Tout autre développement sur ce thème n’aura été versé subsidiairement et occasionnellement dans le débat électoral qu’au détour d’une polémique sur un autre sujet, telle celle qu’a provoquée la clause Molière, dont nous avons déjà montré à quel point ses termes sont déplacés dans l’éditorial du mois d’avril 2017. En bref, pour notre classe politique et les médias, la problématique linguistique n’est pas un sujet en soi qui mérite d’être mis au centre, sinon au premier plan, des politiques publiques et du débat électoral, sauf peut-être au regard des trois thèmes que l’on vient d’évoquer. Pour autant, elle n’échappe pas aux polémiques stupides, comme l’atteste celle de l’enseignement des langues d’origine au primaire, en particulier l’arabe, donnant lieu aux accusations imbéciles adressées mutuellement à l’égard de la faveur donnée, d’un côté, au communautarisme et à l’islamisme radical et, de l’autre, à celles de xénophobie et de racisme.

Et pourtant, si la campagne électorale qui vient de s’achever a bien été exceptionnelle à tous égards, comme l’affirment à l’unanimité analystes français et étrangers, en traduisant un besoin très partagé d’une remise en question des fondements mêmes de notre démocratie sur de nombreux sujets, rien de ce qui fonde l’état actuel des choses et de ce que l’on voudrait en changer ne peut se détacher de ce qu’ils impliquent respectivement en termes de politique linguistique. C’est particulièrement vrai en ce qui concerne deux thèmes au sujet desquels la question de la langue n’a jamais été évoquée, sinon de façon superficielle et inappropriée : l’avenir de l’Europe et celui du travail et de l’emploi.

Ainsi, sur le thème de l’Europe, peut-on ne pas s’apercevoir que l’avenir de son union ne peut se détacher de ce qu’on lui assigne comme avenir linguistique ? Sûrement pas la classe politique et les médias à en juger par le soin méticuleux qu’ils prennent de ne jamais en parler, comme si remettre en question l’hégémonie de l’anglais et sa hiérarchie des langues, subrepticement imposées à ses peuples, revenait à contester les fondements mêmes de ce qu’elle est devenue réellement.

Cette obstination à esquiver le débat public sur le coût politique, culturel, démocratique et social de cette hiérarchie arbitraire des diverses langues naturelles des citoyens de l’Union en arrive ainsi à devenir une forme extrême de dévoiement de la démocratie.
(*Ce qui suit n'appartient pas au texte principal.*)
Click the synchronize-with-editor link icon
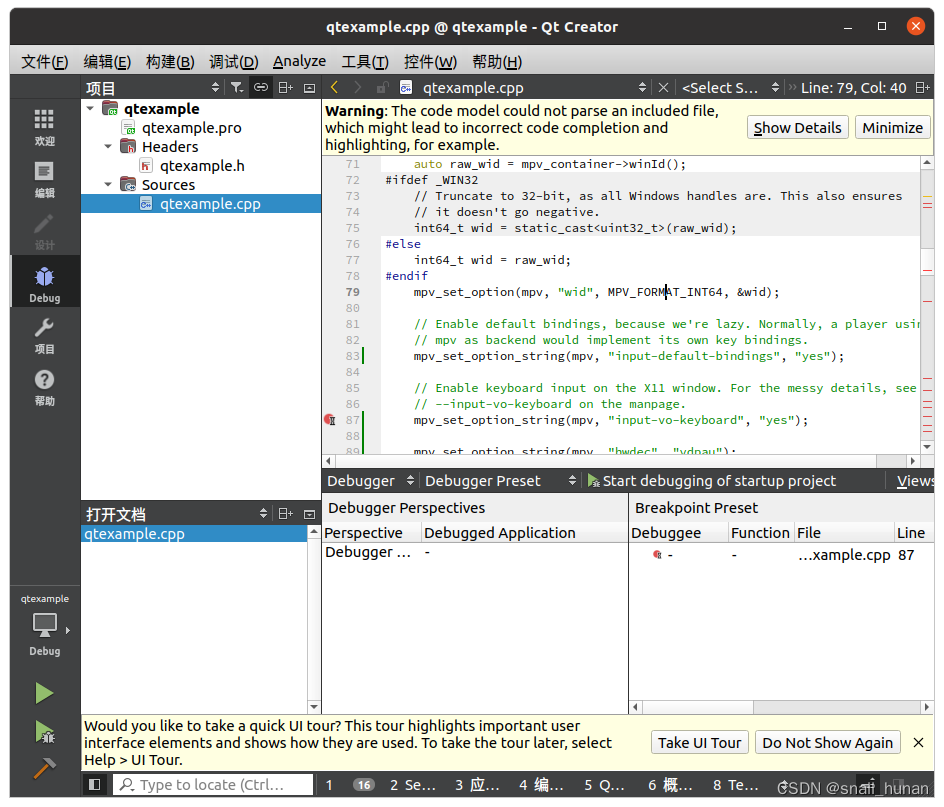Image resolution: width=944 pixels, height=807 pixels. tap(260, 87)
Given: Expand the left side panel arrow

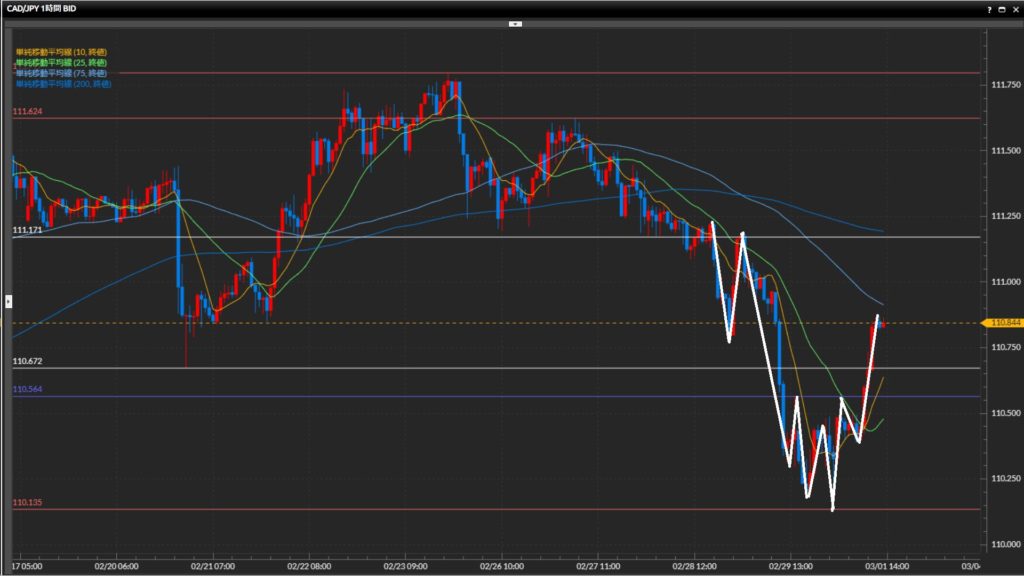Looking at the screenshot, I should 8,300.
Car l’extrémisme ne porte pas seulement les habits du populisme, il peut aussi parfois porter ceux d’une idéologie institutionnalisée qui fait du service des intérêts qu’elle défend la prescription autoritaire et non discutable de ce que doit être la fin de l’Histoire.

Certes, les nations européennes ont beaucoup en partage et leur union est possible et souhaitable en bien des domaines. Mais pas au prix du viol de langue que l’Union actuelle inflige à leurs peuples sous l’impulsion des forces de l’argent, dans le silence complice de la classe politique et des médias de ses Etats membres et sans la moindre application de l’égalité juridique de principe de ses langues.

 

Sans doute l’avenir de l’Europe ne dépend-t-il pas seulement de celui de ses langues, loin de là. Néanmoins, c’est à partir de la diversité des langues de l’Europe et en tenant compte de la proximité de certaines d’entre elles (celle par exemple qu’induit leur cousinage comme celui des langues romanes), qui renvoient elles-mêmes à des différences et des proximités d’une autre nature, et à partir de leur égalité de fait, qui conditionne celle de ses citoyens, que l’union en tous domaines des peuples européens doit chercher la voie de sa construction. C’est la condition impérative d’une Europe démocratique et respectueuse de l’identité de chacun, celle que nous voulons et que nous n’avons pas aujourd’hui, celle que le récent débat électoral a dédaignée, tant du côté des « européistes » que des « souverainistes ».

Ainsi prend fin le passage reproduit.